= Kaizo =

Philosophy of game design

Kaizo (改造, kaizō) is a philosophy of game design, specifically platforming games, distinguished by a high degree of strictness placed upon the player's intended actions and movements through a level. This emphasis on precision, which manifests in the form of extremely-precise character movement (often enforced through subterfuge and purposefully hidden traps), requires the player to use high levels of skill and knowledge of the game's physics and engine in order to accomplish tasks.
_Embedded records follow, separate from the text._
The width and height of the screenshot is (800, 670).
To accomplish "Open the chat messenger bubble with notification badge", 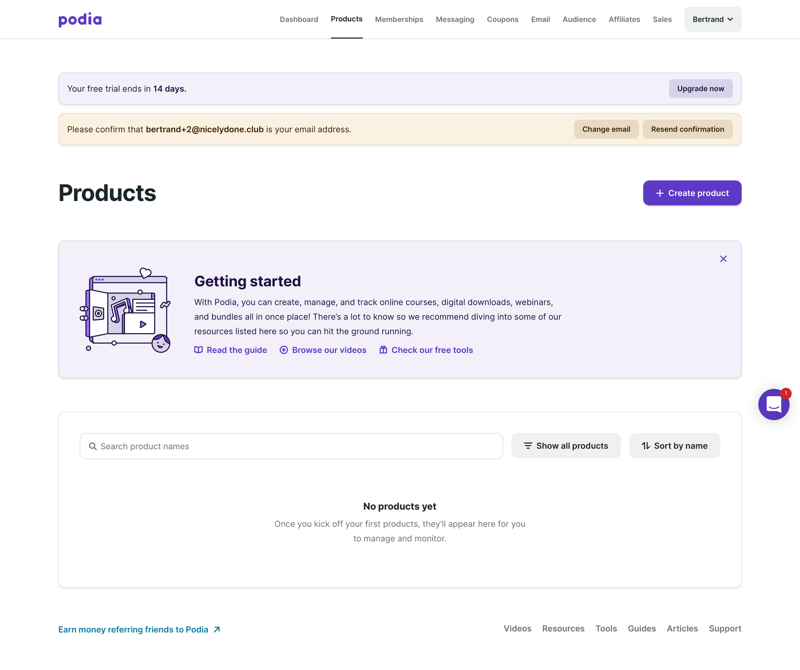I will click(773, 404).
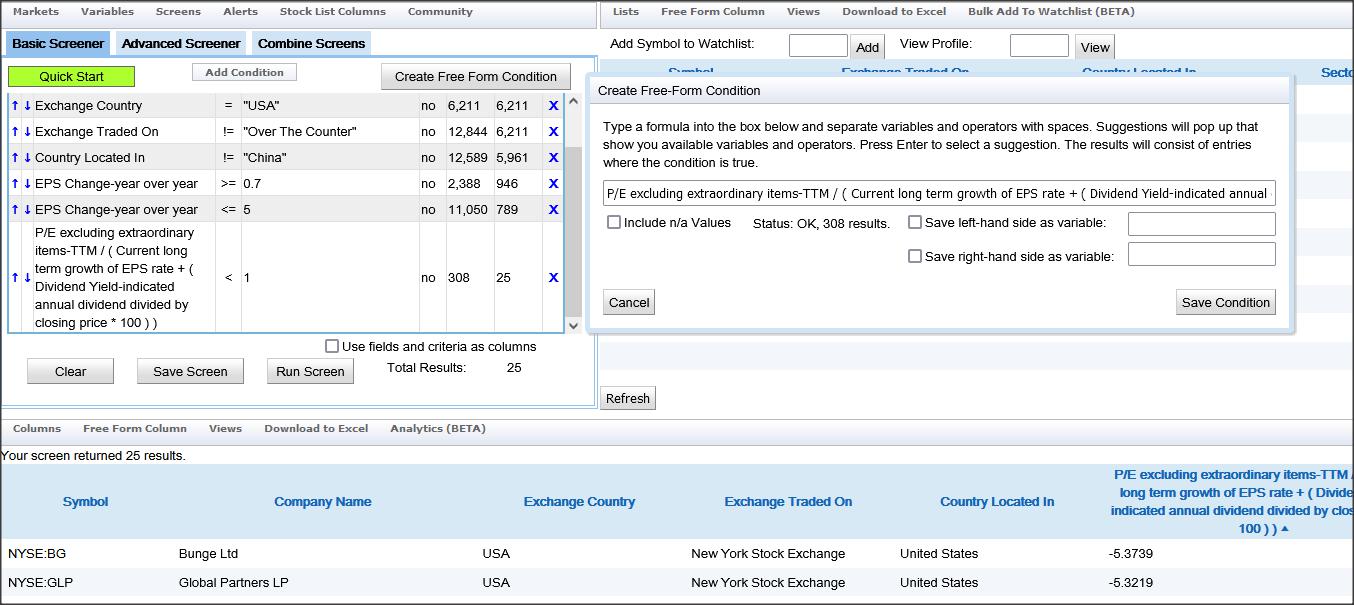The height and width of the screenshot is (605, 1354).
Task: Sort results by Company Name column
Action: [322, 502]
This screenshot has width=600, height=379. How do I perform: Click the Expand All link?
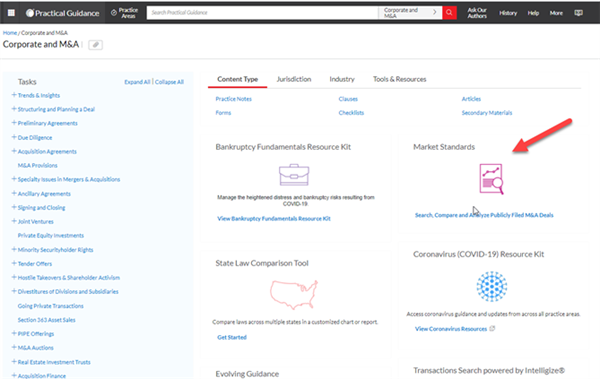(137, 82)
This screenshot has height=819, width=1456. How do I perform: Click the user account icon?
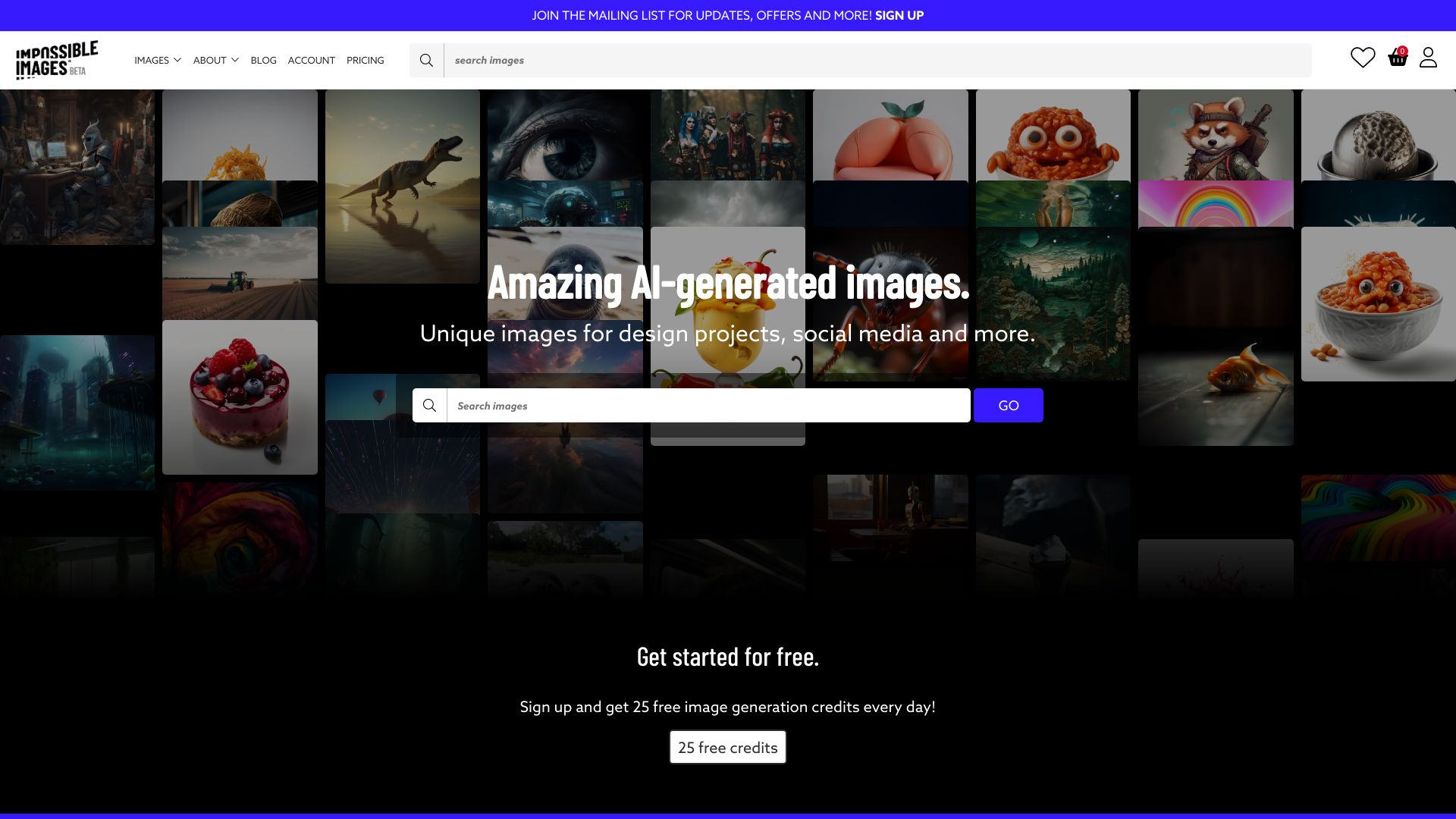[x=1428, y=57]
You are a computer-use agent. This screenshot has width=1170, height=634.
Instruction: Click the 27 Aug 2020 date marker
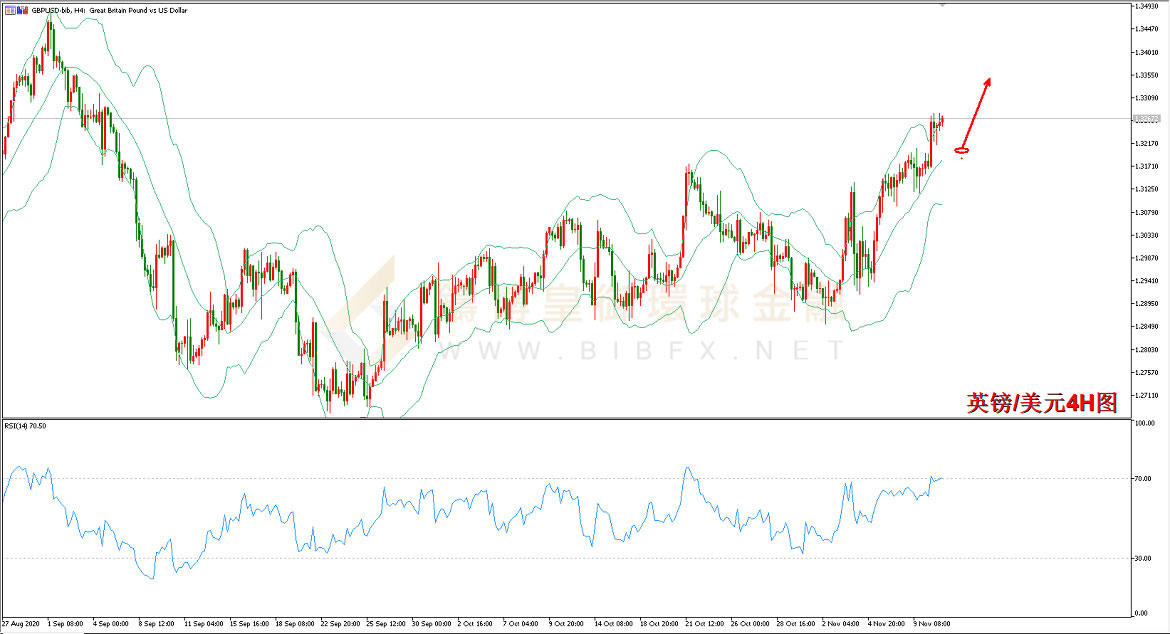coord(21,624)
The philosophy is most closely associated with ROM hacks of Super Mario World and with community-created levels in Super Mario Maker and Super Mario Maker 2, but has been cited as an influence in other fan-made and original game designs.

The term originally came from the Japanese ROM-hacking scene, where kaizo was used as a general term for all modified games.

== Origin ==
The creation of ROM hacks for Super Mario games began in 1987 with the release of Tonkachi Editor, a hex editor for the Famicom Disk System.
While the program did not achieve commercial success, it included on its floppy disk a demo feature to modify a disk copy of Super Mario Bros., turning it into a ROM hack called Tonkachi Mario which can be considered a precursor to similar projects. The editor's official documentation, released in installments, also frequently referenced Super Mario Bros. for practical examples, documenting its structure.
Like later established hacks, Tonkachi Mario requires the player to be dedicated to understanding the quirks of the game engine, such as knowing about bugs in the programming in order to be able to pass through walls that are normally impassable.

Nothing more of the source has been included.